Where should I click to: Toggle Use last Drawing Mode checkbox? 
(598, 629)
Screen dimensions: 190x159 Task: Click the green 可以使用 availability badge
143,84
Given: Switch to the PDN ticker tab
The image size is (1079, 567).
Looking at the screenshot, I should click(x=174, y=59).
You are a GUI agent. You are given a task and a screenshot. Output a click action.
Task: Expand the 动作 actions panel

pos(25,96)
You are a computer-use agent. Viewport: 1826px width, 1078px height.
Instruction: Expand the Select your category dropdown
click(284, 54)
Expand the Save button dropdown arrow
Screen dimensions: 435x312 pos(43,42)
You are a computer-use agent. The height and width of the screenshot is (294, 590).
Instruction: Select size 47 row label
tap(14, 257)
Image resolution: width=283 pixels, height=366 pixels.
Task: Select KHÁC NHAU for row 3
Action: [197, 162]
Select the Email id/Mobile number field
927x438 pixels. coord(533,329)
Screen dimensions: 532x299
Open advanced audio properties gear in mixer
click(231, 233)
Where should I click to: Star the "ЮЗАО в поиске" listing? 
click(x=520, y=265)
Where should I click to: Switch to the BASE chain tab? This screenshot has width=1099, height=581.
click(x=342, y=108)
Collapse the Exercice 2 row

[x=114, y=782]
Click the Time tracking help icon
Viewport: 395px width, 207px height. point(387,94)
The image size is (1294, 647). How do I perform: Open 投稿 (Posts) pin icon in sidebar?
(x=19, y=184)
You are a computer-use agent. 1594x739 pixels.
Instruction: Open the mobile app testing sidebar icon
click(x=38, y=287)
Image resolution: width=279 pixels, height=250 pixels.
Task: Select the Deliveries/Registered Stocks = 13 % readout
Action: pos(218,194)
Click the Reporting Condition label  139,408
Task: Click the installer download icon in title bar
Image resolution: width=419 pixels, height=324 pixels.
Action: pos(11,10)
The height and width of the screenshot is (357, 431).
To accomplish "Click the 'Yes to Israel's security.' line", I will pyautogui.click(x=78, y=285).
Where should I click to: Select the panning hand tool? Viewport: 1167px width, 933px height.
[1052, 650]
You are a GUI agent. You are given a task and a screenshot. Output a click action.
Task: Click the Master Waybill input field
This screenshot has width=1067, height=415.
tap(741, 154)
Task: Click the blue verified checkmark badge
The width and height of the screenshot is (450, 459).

──────────

Soal Latihan
Tuliskan kembali seluruh catatan di atas baris demi baris tanpa mengubah satu karakter pun.

Jawaban Latihan
Where should I click to: Toggle Use last Drawing Mode checkbox? 
(598, 629)
Screen dimensions: 190x159 Task: Click the green 可以使用 availability badge
143,84
Given: Switch to the PDN ticker tab
The image size is (1079, 567).
Looking at the screenshot, I should click(x=174, y=59).
You are a GUI agent. You are given a task and a screenshot. Output a click action.
Task: Expand the 动作 actions panel

pos(25,96)
You are a computer-use agent. Viewport: 1826px width, 1078px height.
Instruction: Expand the Select your category dropdown
click(284, 54)
Expand the Save button dropdown arrow
Screen dimensions: 435x312 pos(43,42)
You are a computer-use agent. The height and width of the screenshot is (294, 590).
Instruction: Select size 47 row label
tap(14, 257)
Image resolution: width=283 pixels, height=366 pixels.
Task: Select KHÁC NHAU for row 3
Action: [197, 162]
Select the Email id/Mobile number field
927x438 pixels. coord(533,329)
Screen dimensions: 532x299
Open advanced audio properties gear in mixer
click(231, 233)
Where should I click to: Star the "ЮЗАО в поиске" listing? 
click(x=520, y=265)
Where should I click to: Switch to the BASE chain tab? This screenshot has width=1099, height=581.
click(x=342, y=108)
Collapse the Exercice 2 row

[x=114, y=782]
Click the Time tracking help icon
Viewport: 395px width, 207px height. point(387,94)
The image size is (1294, 647). How do I perform: Open 投稿 (Posts) pin icon in sidebar?
(x=19, y=184)
You are a computer-use agent. 1594x739 pixels.
Instruction: Open the mobile app testing sidebar icon
click(x=38, y=287)
Image resolution: width=279 pixels, height=250 pixels.
Task: Select the Deliveries/Registered Stocks = 13 % readout
Action: pos(218,194)
Click the Reporting Condition label  139,408
Task: Click the installer download icon in title bar
Image resolution: width=419 pixels, height=324 pixels.
Action: pos(11,10)
The height and width of the screenshot is (357, 431).
To accomplish "Click the 'Yes to Israel's security.' line", I will pyautogui.click(x=78, y=285).
Where should I click to: Select the panning hand tool? Viewport: 1167px width, 933px height.
[1052, 650]
You are a GUI agent. You are given a task and a screenshot. Output a click action.
Task: Click the Master Waybill input field
This screenshot has width=1067, height=415.
tap(741, 154)
Task: Click the blue verified checkmark badge
The width and height of the screenshot is (450, 459).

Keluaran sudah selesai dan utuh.